TOFU (Trust On First Use): the first time Alice sees Bob's public key, it gets stored in ~/.noeyes/tofu_pubkeys.json. Every subsequent message from Bob is verified against that stored key. If Bob's key ever changes — reinstalled client, new machine — Alice sees a loud warning:
⚠ SECURITY WARNING
Key mismatch for bob
Expected: a3f9... | Got: 7c12...
Use /trust bob to accept the new key
This is the same trust model Signal uses. You're warned immediately if something changed.
The Bug That Taught Me the Most
The trickiest bug was in the /trust command. When Bob reconnected with a new identity, Alice would run /trust bob — but Bob's new key still never verified correctly.
The problem: when the TOFU mismatch was detected, the new key was added to a _tofu_mismatched set but not cached anywhere. The /trust command deleted the old key from storage but had nothing to save in its place. Bob's new key was just gone.
The fix was a _tofu_pending dict — when a mismatch fires, cache the new key immediately:
# On mismatch detection:
self._tofu_pending[username] = new_vk_hex
self._tofu_mismatched.add(username)
# On /trust:
if peer in self._tofu_pending:
new_key = self._tofu_pending.pop(peer)
self.tofu_store[peer] = new_key
save_tofu(self.tofu_store)
A simple fix. But finding it required understanding exactly when keys flow through the system and where they get dropped.
There was also a DH deadlock edge case: if Alice and Bob both send /msg to each other at the exact same millisecond, both trigger dh_init simultaneously. Without a tiebreaker, both wait for the other to respond and nobody ever does. The fix is lexicographic: whoever has the alphabetically lower username is the initiator, the other becomes the responder. Two lines of code, but the kind of thing you only think of after staring at a deadlock for an hour.
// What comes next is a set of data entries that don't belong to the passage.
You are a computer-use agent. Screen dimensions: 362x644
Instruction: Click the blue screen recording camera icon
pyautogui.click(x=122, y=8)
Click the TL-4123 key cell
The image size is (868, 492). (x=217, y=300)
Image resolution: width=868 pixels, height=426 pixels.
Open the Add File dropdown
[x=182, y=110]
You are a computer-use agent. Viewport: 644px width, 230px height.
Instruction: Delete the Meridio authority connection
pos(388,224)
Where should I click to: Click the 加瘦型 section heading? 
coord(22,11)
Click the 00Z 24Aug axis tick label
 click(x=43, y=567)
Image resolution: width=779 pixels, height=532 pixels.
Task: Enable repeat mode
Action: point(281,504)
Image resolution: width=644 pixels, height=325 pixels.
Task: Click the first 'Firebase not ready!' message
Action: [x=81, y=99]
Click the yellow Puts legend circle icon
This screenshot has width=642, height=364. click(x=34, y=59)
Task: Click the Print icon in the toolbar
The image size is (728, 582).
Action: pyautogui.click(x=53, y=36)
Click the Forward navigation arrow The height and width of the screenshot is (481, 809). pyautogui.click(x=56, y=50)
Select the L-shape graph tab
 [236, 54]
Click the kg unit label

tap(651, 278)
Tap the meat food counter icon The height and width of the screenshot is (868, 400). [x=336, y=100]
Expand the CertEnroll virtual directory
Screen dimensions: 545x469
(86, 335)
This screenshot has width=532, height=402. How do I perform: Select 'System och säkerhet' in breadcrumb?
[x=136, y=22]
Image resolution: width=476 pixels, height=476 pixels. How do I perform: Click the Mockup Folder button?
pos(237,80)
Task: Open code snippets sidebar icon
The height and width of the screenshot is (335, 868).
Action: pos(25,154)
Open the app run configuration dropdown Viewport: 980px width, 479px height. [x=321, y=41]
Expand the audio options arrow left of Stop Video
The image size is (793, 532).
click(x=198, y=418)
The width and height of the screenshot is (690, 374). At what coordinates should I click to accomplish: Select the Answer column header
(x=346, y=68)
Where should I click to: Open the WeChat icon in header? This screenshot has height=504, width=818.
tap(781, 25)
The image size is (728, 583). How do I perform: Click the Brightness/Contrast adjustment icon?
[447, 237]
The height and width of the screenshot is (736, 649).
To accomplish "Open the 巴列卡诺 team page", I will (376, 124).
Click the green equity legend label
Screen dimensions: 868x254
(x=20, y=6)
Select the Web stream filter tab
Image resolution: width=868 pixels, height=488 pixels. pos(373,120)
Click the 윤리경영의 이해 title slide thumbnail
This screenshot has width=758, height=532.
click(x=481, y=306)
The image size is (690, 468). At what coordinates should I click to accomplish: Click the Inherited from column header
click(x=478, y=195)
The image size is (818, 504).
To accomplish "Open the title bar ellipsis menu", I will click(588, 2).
What the Server Actually Sees
To make this concrete — here's what a full packet capture of a NoEyes session reveals to the server:
| What the server sees | What the server cannot see |
|---|---|
| Usernames | Message content |
| Room names | File contents |
| Event types (join/leave) | Private message bodies |
| Frame byte length | DH key exchange values |
| Timestamp of events | Ed25519 signatures |
| Pairwise keys |
The server is a router. It knows who is talking to whom and when. It does not know what they are saying.
Running It
git clone https://github.com/Ymsniper/NoEyes
cd NoEyes
python setup.py # installs cryptography, optionally bore
# Generate a shared key — share this out of band
python noeyes.py --gen-key --key-file ./chat.key
# Start the server
python noeyes.py --server --port 5000
# Connect
python noeyes.py --connect SERVER_IP --port 5000 --username alice --key-file ./chat.key
One dependency. Pure Python. Works on Linux, macOS, Windows, Termux (Android), and iSH (iOS).
What I'd Love Feedback On
- The trust model — is TOFU the right default, or should there be a stricter option?
- The wire protocol — anything obviously wrong with the framing format?
- The DH handshake — I'm using ephemeral keys but not doing a full double ratchet. Is that a meaningful gap for this use case?
I'm self-taught and this is the most serious security-adjacent thing I've built. I'd genuinely appreciate eyes from people who know this space better than I do.